The recent developments in capital markets captured the perception of investors over the most boiling problems. The EURUSD ran above the 1.1200 resistance level as the single European currency received the vote of confidence on the situation in Greece. The Euro at the high of the last two months does not mean that everyone is relaxed, but the power of the last moment solution, which is suggesting investors what they want to hear, is helping the Euro catch up.

Even if on Friday the Eurogroup leader argued that the EU is prepared for any scenario, several rumours circulate in the market, including that of a controlled default, in which case Greece remains in the Euro area. In the short term, the Euro may gain momentum, while the capital market will continue to take over the shocks (DAX has been recently trading in the 11370 area).

The American dollar weakened considerably because of the deteriorated business sentiment. The weak macroeconomic indicators from the first quarter of the year materialized in a GDP which was reported down to 0.2%. The Committee decided to maintain the interest rate (as expected) and remained optimistic about the future evolution of the economy, but could wait more in order to start normalize the monetary policy.

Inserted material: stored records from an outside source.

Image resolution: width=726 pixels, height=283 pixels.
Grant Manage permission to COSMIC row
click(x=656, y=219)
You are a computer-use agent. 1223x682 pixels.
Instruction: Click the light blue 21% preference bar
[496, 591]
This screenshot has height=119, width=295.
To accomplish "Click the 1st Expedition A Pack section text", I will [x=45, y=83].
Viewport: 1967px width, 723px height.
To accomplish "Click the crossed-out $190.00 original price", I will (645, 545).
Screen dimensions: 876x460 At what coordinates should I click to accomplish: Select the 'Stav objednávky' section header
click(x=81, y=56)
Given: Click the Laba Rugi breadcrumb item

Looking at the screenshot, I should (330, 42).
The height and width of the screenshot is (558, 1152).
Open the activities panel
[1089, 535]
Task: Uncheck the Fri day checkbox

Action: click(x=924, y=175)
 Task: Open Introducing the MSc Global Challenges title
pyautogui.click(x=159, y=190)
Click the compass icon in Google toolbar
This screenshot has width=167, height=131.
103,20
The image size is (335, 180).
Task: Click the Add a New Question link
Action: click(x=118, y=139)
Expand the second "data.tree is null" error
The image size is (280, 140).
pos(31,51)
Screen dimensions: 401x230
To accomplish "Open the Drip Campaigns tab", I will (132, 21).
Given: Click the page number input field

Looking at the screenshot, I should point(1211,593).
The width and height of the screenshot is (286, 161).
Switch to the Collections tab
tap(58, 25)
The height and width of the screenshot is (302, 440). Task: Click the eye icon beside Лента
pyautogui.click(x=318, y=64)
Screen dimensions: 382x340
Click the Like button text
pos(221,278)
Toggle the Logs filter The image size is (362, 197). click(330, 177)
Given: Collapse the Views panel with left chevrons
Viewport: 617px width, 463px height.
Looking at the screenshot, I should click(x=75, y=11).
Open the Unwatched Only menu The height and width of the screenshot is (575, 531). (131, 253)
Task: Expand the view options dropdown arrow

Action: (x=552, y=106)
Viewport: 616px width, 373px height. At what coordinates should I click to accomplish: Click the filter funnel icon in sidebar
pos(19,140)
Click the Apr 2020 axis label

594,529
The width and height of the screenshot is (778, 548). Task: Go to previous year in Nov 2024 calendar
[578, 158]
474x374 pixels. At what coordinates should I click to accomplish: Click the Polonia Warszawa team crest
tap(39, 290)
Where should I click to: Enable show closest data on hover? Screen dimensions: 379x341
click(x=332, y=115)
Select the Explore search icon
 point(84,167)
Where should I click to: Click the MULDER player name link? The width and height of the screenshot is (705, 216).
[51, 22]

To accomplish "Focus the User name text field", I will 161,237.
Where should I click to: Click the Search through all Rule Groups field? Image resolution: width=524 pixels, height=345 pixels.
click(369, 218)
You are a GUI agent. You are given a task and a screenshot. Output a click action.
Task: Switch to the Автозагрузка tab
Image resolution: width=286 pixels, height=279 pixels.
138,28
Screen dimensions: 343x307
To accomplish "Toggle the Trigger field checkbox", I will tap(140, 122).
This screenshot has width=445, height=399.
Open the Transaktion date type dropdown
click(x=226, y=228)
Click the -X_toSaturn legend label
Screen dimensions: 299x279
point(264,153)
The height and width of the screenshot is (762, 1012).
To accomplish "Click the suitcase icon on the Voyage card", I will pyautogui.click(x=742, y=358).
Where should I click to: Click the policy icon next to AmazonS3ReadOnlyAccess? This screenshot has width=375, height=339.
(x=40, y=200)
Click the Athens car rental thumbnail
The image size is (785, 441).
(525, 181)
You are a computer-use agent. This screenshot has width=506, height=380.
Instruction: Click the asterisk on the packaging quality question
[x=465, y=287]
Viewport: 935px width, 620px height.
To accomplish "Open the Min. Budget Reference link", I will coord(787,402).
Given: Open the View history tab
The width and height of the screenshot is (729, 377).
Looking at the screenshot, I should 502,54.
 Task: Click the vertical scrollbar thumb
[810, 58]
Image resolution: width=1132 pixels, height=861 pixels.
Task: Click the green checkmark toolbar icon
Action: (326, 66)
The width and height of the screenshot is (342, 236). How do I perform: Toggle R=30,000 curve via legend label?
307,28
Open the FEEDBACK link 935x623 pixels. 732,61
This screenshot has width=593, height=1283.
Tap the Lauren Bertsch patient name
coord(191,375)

The descending trend for the dollar is still pleasing exporters, while a possible interest rate hike postponed for later in the autumn could represent the basis of this negative tendency.

The New Zeeland dollar appreciated as the American dollar decreased, but the recent RBNZ Rate Statement, after announcing the 3.5% level of the interest rate, brought to discussion a possible lower rate if demand weakens. The dovish announcement could trigger, sooner or later, a negative tendency over the price action of NZDUSD.

The BOJ Outlook Report revealed that the economy is expected to grow above potential in 2015 and 2016, while the consumer inflation is likely to reach 2% around the first half of 2016. Normally there would be no need to ease policy further, but on the short term the mistrust of investors was betrayed by the weakening yen and USDJPY rose to the 119.90 area. In the medium term, the descending trend remains the basic scenario.

The oil markets are due for more interesting action as prices were encouraged to appreciate by the weak dollar and the decline in the American oil inventories. Prices are testing the last 4 months highs and investors could further enjoy the rally until the market remembers about the disappointing U.S. economic growth in the first quarter, together with Asia region, and about the Organization of the Petroleum Exporting Countries which has no intention of slowing the output.